One key assumption about “Success”

Athletic success can be defined in many ways, especially in a sport like golf. After all, what’s more impressive: winning one major event, or coming close at five majors? While careers are most remembered for wins in Major Championships and brief stretches of dominance, for the purpose of this analysis I’ve decided to define success as money. I’ve chosen money because the purse of a tournament is a function of a few things, including (1) how big a tournament is, (2) how close to winning a player was, and (3) how consistently a player makes the cut. I will post a follow-up to this post that considers success differently by exclusively looking at wins and top tens.

Are golfers getting longer?

When considering the impact of distance on today’s PGA tour, it’s important to first consider if the data supports the very existence of the trend. After scraping data from the PGA tour website from 2010-2018, first I had to clean it by converting NAs to zero and ensuring that all data types were the same. The following code achieved this, creating two datasets: one including all players’ seasons from 2010-2018, and another that takes away outlier seasons. Removing outliers evens the positive skewness of the data and allows for an analysis of more-general trends on tour.

pgaData$Money <- as.numeric(pgaData$Money)
pgaData$Wins <- as.numeric(pgaData$Wins)
pgaData$Wins[is.na(pgaData$Wins)] <- 0
pgaData$Top.10 <- as.numeric(pgaData$Top.10)
pgaData$Top.10[is.na(pgaData$Top.10)] <- 0
outliers <- boxplot(pgaData$Money, plot=FALSE)$out
noOutlierPGAData<- pgaData[-which(pgaData$Money %in% outliers),]

Next, I grouped the PGA data by year, found the mean distance by year, and plotted it.

yearData <- pgaData %>% group_by(Year)
distanceByYear <- summarise_at(yearData, vars(Avg.Distance), list(name = mean))
plot(distanceByYear, ylab = "Avg Distance (Yards)", pch = 16, type = "b")
title("Average Distance by Year")

As you can see, there is a definite year-over-year trend emerging. The PGA tour players gained an average of ten yards between 2010 and 2018, with increases occurring every year between 2013 and 2018. The pros certainly are getting longer due to a combination of fitness and equipment.

Are they sacrificing accuracy to achieve these distances?

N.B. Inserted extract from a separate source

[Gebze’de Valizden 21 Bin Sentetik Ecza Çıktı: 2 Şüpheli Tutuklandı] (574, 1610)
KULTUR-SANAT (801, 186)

Are pro golfers simply swinging out of their shoes, or is this gain in distance separated from a decrease in accuracy? I used a very similar process to answer this question, summarizing the same grouped data using fairway percentage as the variable.

accuracyByYear <- summarise_at(yearData, vars(Fairway.Percentage), list(name = mean))
plot(accuracyByYear, ylab = "Fairway Accuracy (%)", pch = 16, type = "b")
title("Fairway Accuracy by Year")

This trend is a bit more tenuous than the gain in distance. It appears as though accuracy has decreased over time, but not by much. There has been just a ~1.5% decrease in fairway accuracy between 2010 and 2018, though if 2010 is removed that number falls much closer to zero. In any case, a 1.5% decrease in fairway accuracy hardly matches the ~3.5% increase in driving distance over the same time period. This means that PGA tour professionals are improving off the tee over time.

Why this focus on distance?

Pro golfers have a finite amount of practice and gym time, so they need to pick how to spend it wisely. This emphasis on distance means that professionals see any marginal increases in distance and ball-striking as vital to their success. To examine this claim, I’ve decided to focus on the metric, Strokes Gained (SG) Off the Tee. SG Off the Tee is strongly correlated to distance, with an r value above .65 compared to an r value of around .2 for fairway accuracy.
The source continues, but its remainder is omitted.